Reporting Cherri Gregg
By Cherri Gregg
PHILADELPHIA (CBS) - One year ago Saturday the first occupiers moved onto Dilworth Plaza outside of City Hall. Although Occupy Philadelphia is not as visible as it was last year, some say the impact of the movement will live for some time.
They slept, they ate and even got married on Dilworth Plaza and for nearly two months they were a constant fixture at the center of Philadelphia, protesting causes as diverse as the crowd.
“I’m here because we’re tired of these corporate gangsters on Wall Street [who] continue to keep getting rich, while the poor keep getting poorer,” says one protestor.

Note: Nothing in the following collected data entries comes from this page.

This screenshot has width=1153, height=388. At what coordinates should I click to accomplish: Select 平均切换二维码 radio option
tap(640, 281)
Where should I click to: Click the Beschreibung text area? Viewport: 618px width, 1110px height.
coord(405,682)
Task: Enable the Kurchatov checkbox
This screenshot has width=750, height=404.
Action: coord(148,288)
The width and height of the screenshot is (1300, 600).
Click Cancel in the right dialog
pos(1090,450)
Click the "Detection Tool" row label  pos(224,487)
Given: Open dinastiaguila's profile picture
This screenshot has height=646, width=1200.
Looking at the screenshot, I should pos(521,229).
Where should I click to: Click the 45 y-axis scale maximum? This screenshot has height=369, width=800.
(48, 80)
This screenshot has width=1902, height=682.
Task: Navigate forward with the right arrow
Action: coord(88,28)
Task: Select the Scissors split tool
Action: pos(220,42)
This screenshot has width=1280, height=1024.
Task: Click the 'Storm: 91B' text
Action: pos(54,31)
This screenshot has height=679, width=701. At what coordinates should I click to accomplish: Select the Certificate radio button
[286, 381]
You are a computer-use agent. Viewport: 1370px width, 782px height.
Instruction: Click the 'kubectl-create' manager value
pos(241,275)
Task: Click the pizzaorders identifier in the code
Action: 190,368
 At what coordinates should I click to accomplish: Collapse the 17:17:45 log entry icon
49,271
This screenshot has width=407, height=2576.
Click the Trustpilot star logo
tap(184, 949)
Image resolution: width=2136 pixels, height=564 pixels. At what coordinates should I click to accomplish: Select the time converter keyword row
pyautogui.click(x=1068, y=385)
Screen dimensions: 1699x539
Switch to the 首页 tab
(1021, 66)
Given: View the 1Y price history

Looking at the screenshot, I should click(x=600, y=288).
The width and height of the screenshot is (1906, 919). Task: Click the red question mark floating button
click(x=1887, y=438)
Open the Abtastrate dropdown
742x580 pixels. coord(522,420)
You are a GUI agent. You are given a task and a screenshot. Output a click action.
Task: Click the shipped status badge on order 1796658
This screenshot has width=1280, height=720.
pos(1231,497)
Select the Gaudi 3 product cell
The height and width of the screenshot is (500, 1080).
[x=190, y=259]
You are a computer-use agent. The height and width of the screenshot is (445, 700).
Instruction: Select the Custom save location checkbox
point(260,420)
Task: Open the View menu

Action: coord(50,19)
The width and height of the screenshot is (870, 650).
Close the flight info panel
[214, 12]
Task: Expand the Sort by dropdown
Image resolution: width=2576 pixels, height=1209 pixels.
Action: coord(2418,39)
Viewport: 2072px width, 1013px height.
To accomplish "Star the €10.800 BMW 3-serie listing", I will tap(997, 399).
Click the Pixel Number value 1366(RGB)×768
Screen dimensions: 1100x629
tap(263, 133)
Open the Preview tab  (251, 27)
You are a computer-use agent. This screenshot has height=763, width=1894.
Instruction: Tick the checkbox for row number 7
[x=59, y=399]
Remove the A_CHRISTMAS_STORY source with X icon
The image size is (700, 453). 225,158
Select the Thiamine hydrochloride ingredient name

“We’re threatening our seniors with losing their Social Security and with Medicare cuts. Our priorities are backwards,” says another protestor.
Ralph Young is the author of Dissent in America: Voices that Shaped a Nation says even though much of the occupy movement has gone online and underground, it has influenced some of the conversation for this year’s election.
“Before the Occupy movement began, everybody was only talking about the deficit, and now people are talking about economic inequality and the 99 percent has entered out political discourse,” Young says.
He says what likely drove the movement underground was its lack of organization and failure to find a charismatic leader. But he says the movement is not dead and it could come back.
“The sentiment is still there,” says Young.